Infinite Personalization Without the AI Slop

By Madalina Turlea·
Infinite Personalization Without the AI Slop

Written by Madalina Turlea

15 Jan 2026

One of the use cases we talk about a lot is using AI to personalize content infinitely. A good example is a lead magnet: a quiz on a website where someone fills in where they are in their journey of integrating AI into their product, anywhere from greenfield to very advanced, and then receives a report by email with insights and next steps that are personalized for them.

What AI changes about lead magnets

You probably know lead magnets from before LLMs. You filled in a form, and you got back something that was an aesthetically compiled email, assembled from whatever options you chose. It was static. Everyone who picked the same boxes got the same thing.

AI gives you the possibility to generate content that is infinitely personalized. Instead of a static, generic report, the output can be tailored to the team, their needs, and their current state, so the person actually finds themselves in it and it feels personal rather than assembled.

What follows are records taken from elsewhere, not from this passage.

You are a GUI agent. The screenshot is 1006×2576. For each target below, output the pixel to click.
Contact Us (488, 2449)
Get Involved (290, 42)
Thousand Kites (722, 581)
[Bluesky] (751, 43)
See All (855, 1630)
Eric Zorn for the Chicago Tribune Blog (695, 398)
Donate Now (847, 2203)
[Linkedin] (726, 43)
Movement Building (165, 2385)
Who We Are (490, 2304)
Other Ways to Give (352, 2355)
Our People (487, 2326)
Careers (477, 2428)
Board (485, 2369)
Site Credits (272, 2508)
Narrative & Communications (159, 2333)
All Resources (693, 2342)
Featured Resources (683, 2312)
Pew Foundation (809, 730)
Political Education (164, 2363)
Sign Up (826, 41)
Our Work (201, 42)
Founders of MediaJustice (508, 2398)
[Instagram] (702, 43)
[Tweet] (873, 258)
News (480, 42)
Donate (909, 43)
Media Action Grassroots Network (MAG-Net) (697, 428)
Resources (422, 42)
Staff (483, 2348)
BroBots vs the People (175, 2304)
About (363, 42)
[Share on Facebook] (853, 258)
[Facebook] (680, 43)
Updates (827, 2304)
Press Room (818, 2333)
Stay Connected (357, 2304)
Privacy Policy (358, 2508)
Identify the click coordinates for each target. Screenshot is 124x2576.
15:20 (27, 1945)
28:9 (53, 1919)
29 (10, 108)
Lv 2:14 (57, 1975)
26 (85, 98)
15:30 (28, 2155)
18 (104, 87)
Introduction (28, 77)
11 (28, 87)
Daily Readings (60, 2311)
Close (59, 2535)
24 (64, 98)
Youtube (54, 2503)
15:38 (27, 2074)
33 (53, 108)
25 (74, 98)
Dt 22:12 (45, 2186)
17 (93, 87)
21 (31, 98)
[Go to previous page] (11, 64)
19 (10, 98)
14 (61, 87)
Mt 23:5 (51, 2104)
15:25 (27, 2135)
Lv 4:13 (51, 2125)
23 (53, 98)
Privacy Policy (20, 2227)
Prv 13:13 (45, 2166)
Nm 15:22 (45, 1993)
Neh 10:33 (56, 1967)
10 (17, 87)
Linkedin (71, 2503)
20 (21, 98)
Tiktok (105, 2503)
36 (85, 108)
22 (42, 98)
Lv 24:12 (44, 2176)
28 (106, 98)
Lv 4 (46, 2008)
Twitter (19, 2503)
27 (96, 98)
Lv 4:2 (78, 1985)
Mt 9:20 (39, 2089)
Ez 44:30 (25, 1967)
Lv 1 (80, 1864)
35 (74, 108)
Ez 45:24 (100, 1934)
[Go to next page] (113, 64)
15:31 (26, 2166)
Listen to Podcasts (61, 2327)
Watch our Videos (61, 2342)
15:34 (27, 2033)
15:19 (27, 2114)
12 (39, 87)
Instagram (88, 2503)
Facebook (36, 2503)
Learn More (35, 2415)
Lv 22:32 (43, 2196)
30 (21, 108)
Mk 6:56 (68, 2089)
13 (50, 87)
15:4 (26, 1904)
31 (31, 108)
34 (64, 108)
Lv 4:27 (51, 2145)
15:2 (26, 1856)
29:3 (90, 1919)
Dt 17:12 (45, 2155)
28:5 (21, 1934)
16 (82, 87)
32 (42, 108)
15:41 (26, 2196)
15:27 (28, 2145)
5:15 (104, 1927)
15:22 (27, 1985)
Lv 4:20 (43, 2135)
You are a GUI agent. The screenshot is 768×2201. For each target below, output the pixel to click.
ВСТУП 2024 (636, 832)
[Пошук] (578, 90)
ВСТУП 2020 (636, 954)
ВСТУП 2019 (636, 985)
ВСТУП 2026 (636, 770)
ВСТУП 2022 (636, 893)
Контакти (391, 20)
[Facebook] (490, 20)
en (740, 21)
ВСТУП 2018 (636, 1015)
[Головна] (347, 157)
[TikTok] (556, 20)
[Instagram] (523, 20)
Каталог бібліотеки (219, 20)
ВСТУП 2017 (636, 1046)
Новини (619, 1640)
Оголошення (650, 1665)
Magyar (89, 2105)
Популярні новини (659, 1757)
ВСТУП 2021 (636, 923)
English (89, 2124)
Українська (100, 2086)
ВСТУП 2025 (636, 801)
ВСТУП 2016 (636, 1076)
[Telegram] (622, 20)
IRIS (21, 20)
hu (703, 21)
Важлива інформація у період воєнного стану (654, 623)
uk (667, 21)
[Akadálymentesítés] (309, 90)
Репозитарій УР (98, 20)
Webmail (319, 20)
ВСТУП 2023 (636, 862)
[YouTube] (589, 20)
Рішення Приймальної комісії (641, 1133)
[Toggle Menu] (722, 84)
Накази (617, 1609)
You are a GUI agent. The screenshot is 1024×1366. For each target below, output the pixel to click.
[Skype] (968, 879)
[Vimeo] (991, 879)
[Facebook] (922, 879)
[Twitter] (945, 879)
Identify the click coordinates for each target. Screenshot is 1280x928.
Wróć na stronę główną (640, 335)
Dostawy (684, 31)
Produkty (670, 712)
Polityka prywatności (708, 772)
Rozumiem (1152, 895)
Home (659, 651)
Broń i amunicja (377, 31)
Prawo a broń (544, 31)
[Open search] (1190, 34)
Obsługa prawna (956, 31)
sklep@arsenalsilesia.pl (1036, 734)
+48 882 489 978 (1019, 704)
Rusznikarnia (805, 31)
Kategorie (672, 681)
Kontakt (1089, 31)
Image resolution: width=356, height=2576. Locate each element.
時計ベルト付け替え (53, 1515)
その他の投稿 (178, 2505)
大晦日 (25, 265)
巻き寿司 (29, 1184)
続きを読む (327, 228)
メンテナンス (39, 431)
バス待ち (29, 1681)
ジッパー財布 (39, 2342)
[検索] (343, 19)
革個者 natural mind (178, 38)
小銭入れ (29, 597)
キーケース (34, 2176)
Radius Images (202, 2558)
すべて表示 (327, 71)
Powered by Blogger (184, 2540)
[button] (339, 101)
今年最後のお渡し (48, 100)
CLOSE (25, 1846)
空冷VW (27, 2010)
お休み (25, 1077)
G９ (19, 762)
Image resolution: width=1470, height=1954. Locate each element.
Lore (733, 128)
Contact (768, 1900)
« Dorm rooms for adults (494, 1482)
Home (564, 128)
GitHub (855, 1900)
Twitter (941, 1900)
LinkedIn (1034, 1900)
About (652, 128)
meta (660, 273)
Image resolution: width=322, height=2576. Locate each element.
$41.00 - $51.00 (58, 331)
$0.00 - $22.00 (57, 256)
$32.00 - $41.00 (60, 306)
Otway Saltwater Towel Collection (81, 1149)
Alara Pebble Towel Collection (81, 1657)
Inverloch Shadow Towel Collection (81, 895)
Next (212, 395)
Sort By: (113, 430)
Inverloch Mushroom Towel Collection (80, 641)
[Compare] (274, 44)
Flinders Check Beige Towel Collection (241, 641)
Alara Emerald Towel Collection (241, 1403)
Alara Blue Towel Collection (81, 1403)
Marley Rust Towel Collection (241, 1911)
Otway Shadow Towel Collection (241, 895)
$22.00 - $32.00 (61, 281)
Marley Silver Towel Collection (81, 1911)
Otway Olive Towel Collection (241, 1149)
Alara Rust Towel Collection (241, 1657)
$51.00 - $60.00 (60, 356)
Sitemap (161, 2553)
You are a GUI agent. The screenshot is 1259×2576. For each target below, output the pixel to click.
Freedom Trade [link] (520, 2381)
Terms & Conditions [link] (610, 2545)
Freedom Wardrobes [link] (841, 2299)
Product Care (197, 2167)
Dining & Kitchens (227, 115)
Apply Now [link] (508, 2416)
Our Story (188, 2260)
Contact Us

The challenge: personalization versus slop

When you personalize with AI, you are working on a spectrum. On one end is deep personalization, where there are always details specific to the person's situation. On the other end is delivering genuinely valuable insights, rather than sliding into generic AI slop.

We all know how the slop feels. It tries to make you feel seen, but it does not deliver any real insight. It is content generated for the sake of generating something, sometimes fabricated, that is not actually valuable or real. For a feature like this one, that is one of the biggest challenges: personalizing so the insights feel specific to the team, without producing generic AI answers or made-up content.

There are two failure modes to watch for. One is the model pulling in insights that do not belong or are not relevant, or making things up to fill the personalisation. The other is overfitting, taking the insights you do have and forcing them onto the specific use case the user filled in, whether they fit or not.

How to keep it real

The way to avoid the slop is to feed the model the real data you have, not the generic training data the model already carries. For this feature, that meant describing the actual benchmarks and insights built up over months of discussions with product teams and thousands of experiments, the real unlocks teams miss, and the platform features that help at each level. The model maps the person's quiz answers to that real data, rather than inventing plausible-sounding advice.

A useful test for a good answer: it surprises you with how accurate or insightful it is, or it says the thing you would have said to that person directly in a call. If the output reads like something anyone could have gotten from a generic chat tool, it has slipped into slop.

One more thing to design for, specific to a lead magnet: the report should not just inform, it should also make the person curious to try more, and it should give you enough data to understand where they are so you can actually help. That duality, real value plus a reason to take the next step, is what separates a personalized report that works from one that just looks personalized.